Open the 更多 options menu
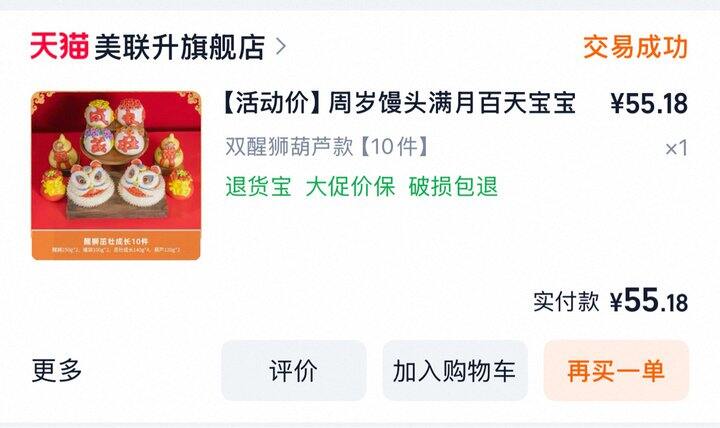 tap(57, 371)
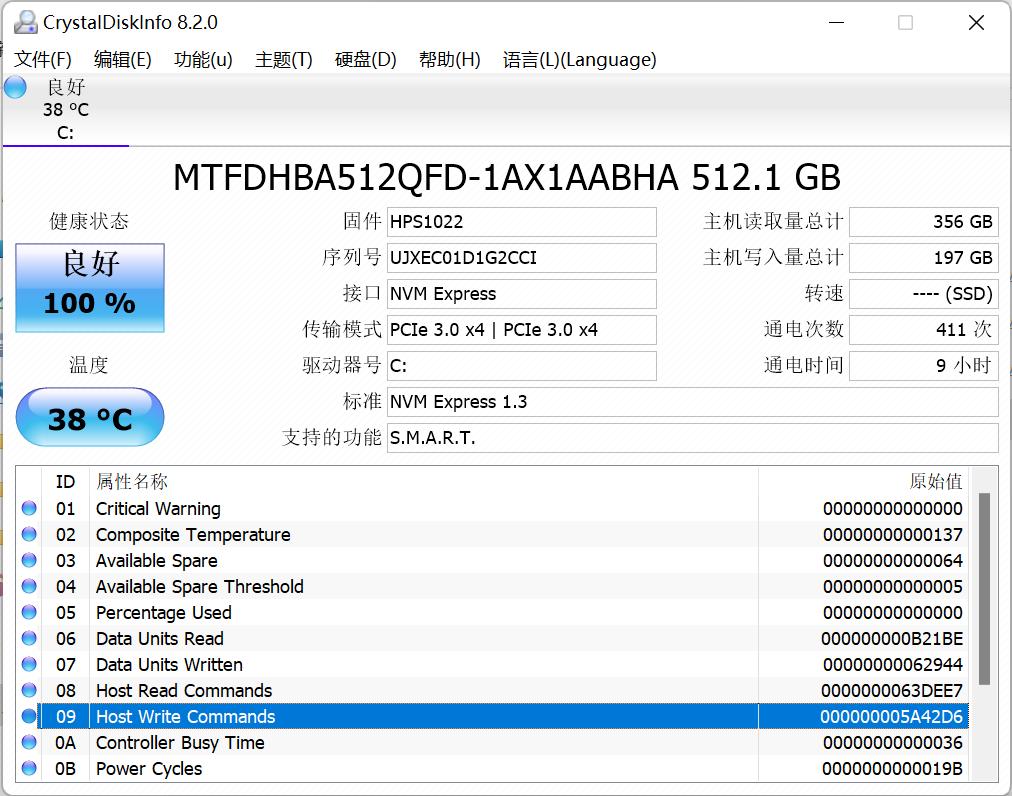Click status icon beside Percentage Used row
Image resolution: width=1012 pixels, height=796 pixels.
coord(29,612)
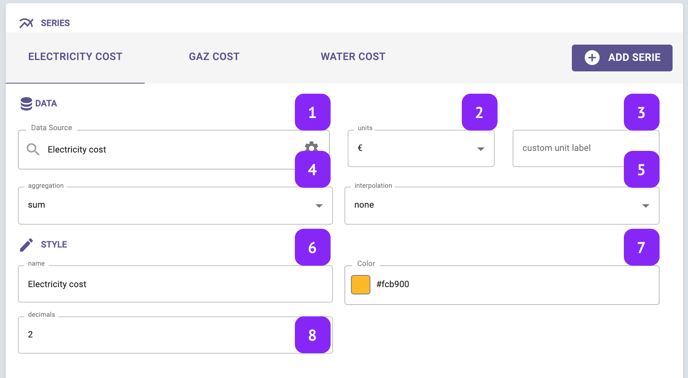Open the interpolation dropdown set to none
The image size is (688, 378).
502,205
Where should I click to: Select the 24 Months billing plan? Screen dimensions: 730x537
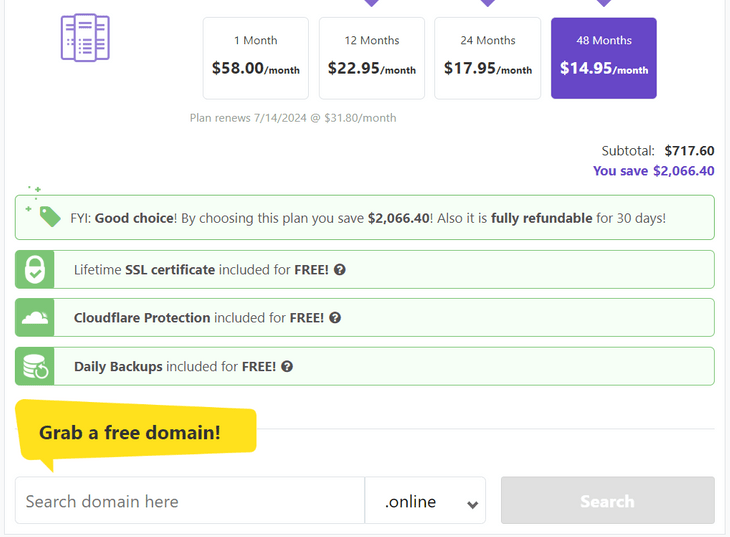[x=487, y=58]
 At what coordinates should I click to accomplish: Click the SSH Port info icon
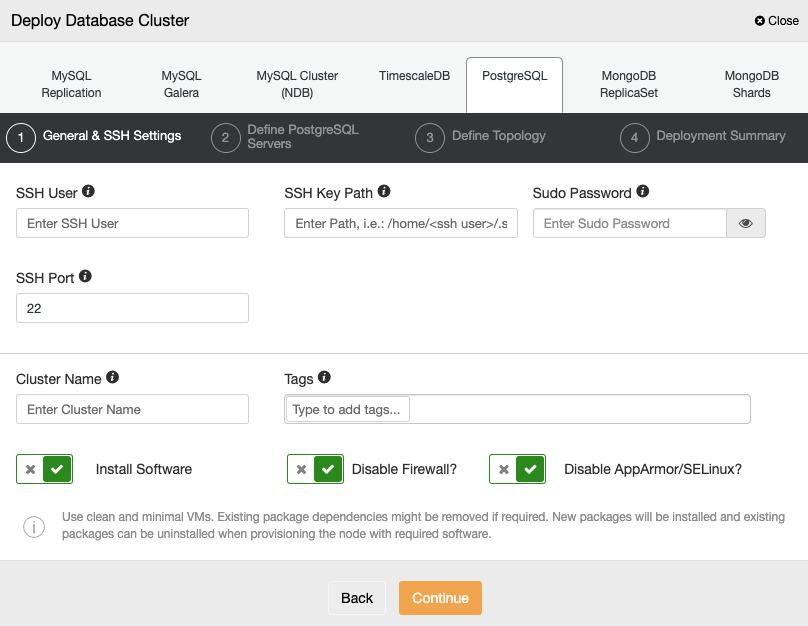coord(85,276)
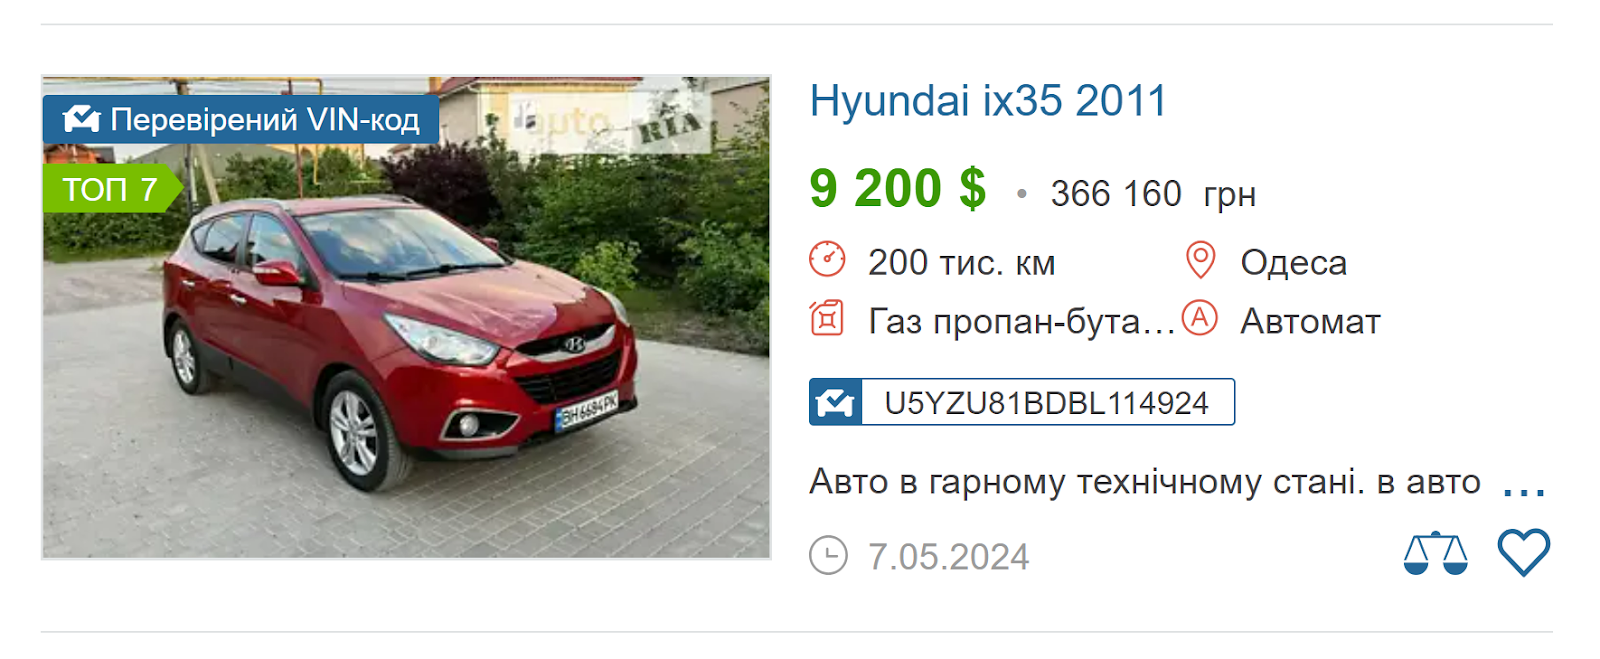The image size is (1600, 659).
Task: Click the blue VIN check car icon
Action: pyautogui.click(x=835, y=402)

────────────────

Your task is to retype exactly the lines that run from the line with "Where should I" through the last line of the material, with the pictures left out.

• SOLUTION
Where should I click to: Select the 24 Months billing plan? Screen dimensions: 730x537
[x=487, y=58]
 At what coordinates should I click to accomplish: Click the SSH Port info icon
coord(85,276)
The image size is (1600, 659).
Task: Click the blue VIN check car icon
Action: pyautogui.click(x=835, y=402)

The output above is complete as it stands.